Wireless mice and keyboards alarm: they can be hacked

Computer researcher Marcus Mengs has discovered security flaws that affect wireless keyboards and mice and put our data in danger

If you have a wireless mouse or keyboard then be very careful: they could become the gateway for viruses or malware and a hacker in a few minutes could use them to enter your PC and steal all your data, as well as destroy it.

The alarm comes from researcher Marcus Mengs, who explains that the problem lies mainly in some security flaws in the dongle (the small USB stick that serves to send input to mice and keyboards, but also pointers for presentations and other devices). Although the flaw has been found on Logitech devices, it would be a generalized alert, not related to a specific product or brand: Meng has not done specific tests, but other wireless pointing devices, equipped with the same chip but produced by other brands, could also be vulnerable.

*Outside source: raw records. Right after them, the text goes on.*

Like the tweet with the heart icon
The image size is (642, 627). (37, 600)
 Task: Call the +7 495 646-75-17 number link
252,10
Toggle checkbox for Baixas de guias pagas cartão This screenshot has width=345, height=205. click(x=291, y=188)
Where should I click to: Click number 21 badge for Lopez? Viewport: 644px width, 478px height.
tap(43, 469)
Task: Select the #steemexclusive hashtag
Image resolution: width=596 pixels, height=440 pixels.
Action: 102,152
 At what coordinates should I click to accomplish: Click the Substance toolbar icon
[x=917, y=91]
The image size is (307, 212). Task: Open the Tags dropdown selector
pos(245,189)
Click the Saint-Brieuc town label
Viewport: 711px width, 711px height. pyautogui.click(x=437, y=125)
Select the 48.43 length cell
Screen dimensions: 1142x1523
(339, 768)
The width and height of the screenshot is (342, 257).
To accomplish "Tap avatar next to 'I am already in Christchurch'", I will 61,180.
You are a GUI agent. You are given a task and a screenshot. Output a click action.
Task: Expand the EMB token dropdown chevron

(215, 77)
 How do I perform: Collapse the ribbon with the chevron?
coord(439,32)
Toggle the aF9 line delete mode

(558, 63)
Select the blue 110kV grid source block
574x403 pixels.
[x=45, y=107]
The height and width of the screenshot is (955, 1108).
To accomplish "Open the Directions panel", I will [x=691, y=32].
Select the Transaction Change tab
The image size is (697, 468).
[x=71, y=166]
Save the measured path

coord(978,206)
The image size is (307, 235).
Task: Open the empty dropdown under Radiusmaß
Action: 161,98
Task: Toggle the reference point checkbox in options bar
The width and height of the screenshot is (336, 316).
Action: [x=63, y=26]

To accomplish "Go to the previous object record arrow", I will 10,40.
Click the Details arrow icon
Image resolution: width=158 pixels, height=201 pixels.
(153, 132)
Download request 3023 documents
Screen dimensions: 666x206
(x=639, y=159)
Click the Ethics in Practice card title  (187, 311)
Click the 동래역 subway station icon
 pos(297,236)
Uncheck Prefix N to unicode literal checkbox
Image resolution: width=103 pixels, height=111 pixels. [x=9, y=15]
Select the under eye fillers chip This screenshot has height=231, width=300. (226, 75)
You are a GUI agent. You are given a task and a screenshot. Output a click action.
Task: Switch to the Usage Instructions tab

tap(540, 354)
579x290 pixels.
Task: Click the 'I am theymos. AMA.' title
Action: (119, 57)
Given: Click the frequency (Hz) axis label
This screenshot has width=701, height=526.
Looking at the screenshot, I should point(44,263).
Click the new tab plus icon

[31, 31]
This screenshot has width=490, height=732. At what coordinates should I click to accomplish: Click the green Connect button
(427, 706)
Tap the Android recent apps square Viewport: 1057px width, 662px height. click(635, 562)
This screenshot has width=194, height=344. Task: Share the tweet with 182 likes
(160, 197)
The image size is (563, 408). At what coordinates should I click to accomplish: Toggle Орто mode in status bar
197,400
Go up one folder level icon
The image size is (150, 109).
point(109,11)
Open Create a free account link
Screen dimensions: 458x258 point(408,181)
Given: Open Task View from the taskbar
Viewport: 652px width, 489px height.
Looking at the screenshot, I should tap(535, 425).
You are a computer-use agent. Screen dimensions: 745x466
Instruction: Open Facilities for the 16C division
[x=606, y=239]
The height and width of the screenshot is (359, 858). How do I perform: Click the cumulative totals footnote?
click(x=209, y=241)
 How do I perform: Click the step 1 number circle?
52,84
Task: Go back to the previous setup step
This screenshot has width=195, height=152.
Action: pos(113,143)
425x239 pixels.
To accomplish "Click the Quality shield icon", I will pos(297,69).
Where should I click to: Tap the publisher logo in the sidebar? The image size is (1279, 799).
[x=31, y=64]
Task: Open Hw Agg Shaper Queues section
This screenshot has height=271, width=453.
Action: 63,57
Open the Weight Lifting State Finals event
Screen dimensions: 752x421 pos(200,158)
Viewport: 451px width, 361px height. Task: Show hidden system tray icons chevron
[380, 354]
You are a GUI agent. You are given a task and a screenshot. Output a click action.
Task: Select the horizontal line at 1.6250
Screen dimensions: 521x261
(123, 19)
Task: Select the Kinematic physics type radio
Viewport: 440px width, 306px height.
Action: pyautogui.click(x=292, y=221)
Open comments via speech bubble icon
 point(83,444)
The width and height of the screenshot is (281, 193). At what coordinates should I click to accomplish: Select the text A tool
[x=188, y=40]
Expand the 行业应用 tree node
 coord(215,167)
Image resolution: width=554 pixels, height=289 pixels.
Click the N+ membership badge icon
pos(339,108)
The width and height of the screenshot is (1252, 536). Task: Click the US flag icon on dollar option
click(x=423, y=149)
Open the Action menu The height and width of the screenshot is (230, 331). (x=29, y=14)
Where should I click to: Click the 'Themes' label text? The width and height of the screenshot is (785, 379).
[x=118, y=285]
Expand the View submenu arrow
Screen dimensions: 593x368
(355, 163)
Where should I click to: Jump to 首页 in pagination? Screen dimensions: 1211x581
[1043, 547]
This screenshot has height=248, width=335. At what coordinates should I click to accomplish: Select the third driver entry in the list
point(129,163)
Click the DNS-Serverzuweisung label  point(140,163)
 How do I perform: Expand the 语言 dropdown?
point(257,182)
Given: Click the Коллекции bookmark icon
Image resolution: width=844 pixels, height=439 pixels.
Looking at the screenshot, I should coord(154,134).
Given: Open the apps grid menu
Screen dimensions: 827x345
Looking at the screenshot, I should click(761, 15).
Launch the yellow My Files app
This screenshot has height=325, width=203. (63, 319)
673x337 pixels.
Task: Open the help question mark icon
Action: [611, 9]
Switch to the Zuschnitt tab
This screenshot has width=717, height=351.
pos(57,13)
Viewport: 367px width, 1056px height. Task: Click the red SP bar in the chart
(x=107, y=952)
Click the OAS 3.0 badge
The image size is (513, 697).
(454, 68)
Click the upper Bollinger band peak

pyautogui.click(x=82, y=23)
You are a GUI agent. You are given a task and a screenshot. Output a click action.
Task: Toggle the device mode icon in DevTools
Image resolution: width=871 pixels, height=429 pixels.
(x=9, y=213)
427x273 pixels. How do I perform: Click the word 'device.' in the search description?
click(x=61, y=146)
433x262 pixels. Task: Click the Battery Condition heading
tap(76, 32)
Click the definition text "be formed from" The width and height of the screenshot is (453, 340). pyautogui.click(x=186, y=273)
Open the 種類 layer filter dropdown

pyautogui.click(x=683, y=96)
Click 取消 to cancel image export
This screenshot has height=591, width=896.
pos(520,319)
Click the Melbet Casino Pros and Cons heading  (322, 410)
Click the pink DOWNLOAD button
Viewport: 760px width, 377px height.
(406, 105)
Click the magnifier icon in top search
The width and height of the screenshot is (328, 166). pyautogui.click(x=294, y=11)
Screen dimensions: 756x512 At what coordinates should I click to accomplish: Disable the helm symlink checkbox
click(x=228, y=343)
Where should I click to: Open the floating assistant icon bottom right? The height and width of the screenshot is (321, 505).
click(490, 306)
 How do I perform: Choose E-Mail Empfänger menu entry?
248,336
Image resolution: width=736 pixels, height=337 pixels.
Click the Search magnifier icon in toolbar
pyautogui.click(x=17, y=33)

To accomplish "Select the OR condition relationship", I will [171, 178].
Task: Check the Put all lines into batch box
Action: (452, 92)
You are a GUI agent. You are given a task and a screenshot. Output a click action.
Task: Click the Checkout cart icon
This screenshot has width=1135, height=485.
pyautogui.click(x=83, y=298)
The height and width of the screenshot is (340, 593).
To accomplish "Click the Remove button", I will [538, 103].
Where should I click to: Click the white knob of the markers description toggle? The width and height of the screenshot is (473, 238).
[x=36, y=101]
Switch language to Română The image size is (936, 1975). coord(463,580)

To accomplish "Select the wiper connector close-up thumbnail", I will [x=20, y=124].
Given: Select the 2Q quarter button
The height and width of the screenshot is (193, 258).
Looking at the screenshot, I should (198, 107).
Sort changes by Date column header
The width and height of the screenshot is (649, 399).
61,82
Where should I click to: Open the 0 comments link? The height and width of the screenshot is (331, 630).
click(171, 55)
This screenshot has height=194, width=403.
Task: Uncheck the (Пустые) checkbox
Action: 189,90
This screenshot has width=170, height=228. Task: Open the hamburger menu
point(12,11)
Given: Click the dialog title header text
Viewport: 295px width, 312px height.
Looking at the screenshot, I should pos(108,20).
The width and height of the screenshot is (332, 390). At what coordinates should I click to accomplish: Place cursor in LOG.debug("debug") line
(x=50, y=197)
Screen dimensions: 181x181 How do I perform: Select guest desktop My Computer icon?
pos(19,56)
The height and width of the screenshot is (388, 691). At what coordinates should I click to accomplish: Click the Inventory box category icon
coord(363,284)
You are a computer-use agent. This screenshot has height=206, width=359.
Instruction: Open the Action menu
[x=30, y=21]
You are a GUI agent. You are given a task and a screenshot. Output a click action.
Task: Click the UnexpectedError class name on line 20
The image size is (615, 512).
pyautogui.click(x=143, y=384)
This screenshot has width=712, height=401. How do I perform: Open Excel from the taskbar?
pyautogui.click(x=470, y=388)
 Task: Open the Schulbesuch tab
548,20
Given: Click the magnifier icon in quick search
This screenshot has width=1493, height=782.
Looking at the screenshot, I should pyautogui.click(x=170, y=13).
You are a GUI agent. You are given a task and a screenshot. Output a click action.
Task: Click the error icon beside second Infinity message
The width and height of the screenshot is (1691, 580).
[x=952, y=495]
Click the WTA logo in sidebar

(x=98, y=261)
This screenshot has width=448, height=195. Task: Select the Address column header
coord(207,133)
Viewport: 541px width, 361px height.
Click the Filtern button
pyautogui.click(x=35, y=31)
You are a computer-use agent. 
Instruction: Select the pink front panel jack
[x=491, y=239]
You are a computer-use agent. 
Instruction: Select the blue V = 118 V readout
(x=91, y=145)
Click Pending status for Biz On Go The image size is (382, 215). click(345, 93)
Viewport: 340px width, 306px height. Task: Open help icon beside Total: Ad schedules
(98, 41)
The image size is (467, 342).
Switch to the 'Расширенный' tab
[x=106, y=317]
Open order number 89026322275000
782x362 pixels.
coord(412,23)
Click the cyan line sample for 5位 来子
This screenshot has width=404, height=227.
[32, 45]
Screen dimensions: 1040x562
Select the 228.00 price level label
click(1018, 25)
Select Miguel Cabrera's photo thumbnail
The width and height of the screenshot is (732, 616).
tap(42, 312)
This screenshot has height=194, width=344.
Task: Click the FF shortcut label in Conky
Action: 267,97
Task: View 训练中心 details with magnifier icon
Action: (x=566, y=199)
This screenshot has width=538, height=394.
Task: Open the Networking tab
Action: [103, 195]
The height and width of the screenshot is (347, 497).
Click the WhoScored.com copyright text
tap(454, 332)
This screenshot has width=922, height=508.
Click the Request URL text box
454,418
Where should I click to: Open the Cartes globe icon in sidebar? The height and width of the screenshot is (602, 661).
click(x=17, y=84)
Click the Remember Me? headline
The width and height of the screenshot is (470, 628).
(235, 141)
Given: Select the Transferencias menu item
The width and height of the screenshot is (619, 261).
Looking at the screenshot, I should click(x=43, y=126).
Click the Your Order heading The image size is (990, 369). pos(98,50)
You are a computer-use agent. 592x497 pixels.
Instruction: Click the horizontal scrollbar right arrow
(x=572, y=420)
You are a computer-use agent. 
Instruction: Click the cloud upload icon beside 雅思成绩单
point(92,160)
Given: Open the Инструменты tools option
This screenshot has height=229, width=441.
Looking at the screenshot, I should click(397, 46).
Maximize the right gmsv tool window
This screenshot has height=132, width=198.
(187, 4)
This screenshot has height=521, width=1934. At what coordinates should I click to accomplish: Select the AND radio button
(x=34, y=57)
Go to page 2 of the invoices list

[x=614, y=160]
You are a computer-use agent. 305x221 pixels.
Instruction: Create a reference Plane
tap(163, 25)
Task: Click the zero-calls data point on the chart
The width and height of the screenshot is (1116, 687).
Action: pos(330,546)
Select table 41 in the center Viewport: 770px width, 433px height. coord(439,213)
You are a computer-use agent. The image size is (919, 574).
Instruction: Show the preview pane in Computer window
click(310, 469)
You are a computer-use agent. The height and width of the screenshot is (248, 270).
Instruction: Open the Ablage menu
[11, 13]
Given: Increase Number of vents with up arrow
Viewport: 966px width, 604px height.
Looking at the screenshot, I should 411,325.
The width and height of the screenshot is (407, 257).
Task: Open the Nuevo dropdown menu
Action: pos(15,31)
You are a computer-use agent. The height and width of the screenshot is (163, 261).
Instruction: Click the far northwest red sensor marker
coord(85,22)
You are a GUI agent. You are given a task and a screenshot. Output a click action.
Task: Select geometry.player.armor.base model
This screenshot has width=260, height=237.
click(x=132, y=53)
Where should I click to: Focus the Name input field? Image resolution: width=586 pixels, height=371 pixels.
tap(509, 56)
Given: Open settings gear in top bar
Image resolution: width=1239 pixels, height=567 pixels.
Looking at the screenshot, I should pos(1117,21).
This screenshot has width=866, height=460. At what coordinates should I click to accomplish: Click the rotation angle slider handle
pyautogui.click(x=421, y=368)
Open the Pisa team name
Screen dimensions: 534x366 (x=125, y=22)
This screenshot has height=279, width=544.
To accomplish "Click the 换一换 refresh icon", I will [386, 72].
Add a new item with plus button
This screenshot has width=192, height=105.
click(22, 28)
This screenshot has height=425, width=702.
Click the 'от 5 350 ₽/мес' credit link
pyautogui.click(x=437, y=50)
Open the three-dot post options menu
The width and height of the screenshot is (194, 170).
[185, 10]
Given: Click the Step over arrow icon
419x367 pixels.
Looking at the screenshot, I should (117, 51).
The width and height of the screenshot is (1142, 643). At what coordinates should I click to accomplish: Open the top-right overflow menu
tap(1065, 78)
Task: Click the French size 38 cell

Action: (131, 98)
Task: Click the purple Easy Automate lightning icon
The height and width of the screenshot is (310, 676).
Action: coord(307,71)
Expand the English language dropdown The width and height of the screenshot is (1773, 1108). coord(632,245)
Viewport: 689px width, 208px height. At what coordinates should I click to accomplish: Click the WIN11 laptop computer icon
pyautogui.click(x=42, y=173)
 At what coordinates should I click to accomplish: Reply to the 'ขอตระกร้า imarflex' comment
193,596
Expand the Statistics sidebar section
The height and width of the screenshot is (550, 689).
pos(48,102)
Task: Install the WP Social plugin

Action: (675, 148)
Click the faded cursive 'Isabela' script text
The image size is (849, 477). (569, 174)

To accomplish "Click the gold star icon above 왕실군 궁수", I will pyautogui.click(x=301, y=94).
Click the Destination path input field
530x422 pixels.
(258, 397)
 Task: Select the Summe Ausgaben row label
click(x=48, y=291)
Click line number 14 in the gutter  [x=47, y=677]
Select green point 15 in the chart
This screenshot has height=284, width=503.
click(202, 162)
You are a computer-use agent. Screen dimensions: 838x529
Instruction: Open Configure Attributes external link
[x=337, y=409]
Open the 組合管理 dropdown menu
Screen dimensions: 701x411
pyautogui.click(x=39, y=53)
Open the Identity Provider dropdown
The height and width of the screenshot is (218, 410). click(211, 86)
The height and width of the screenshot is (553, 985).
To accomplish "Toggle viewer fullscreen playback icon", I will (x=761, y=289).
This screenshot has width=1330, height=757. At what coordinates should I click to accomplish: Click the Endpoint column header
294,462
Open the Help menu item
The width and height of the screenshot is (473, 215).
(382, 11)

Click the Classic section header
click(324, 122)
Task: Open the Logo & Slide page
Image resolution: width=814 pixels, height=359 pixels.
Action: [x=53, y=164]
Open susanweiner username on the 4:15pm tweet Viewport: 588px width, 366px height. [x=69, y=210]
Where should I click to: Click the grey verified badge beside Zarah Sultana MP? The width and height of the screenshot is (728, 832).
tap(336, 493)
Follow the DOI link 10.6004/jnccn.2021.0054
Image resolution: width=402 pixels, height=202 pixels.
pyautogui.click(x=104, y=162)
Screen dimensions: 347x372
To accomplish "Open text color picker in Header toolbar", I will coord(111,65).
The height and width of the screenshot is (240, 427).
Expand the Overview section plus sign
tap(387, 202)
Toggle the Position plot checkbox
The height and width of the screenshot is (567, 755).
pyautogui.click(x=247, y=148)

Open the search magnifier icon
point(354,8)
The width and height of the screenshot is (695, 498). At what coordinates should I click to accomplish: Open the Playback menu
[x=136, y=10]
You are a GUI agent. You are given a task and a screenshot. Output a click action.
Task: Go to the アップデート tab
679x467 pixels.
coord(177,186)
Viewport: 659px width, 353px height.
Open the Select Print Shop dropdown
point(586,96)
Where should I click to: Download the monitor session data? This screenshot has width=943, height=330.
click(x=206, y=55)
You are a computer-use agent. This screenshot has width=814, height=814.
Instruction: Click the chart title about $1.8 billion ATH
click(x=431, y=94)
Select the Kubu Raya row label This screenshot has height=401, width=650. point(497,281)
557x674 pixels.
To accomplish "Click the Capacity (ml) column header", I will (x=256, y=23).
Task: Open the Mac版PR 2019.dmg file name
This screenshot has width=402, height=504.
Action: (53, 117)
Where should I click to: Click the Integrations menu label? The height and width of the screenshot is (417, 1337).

Why wireless mice and keyboards are dangerous

Mengs has discovered that, during the pairing phase between the pointing device and the dongle, a hacker could get in the way and enter our system. At that point he could do anything: transmit viruses or steal data, for example. The vulnerabilities found by Marcus Meng total seven, and not all of them have already been patched.

The incriminated dongles

According to Mengs, the vulnerabilities impact all Logitech USB dongles that use Logitech's proprietary "Unifying" 2.4 GHz radio technology, the first version of which dates back to 2009. The dongles are often found with wireless keyboards, mice, presentation clickers and trackballs.

The MouseJack of 2016

This is not the first time security flaws have been discovered in wireless dongles for pointing devices. Back in 2016, another researcher, Marc Newlin, discovered the vulnerability that later became known as "MouseJack." It was a flaw very similar to those discovered by Marcus Meng, a sign that the wireless connection applied to mice and keyboards can be very dangerous. Not least because, and this is particularly serious, Mengs discovered that there are still devices on the market that are vulnerable to 2016's MouseJack. And that, as you'll understand, multiplies the number of potentially attackable devices.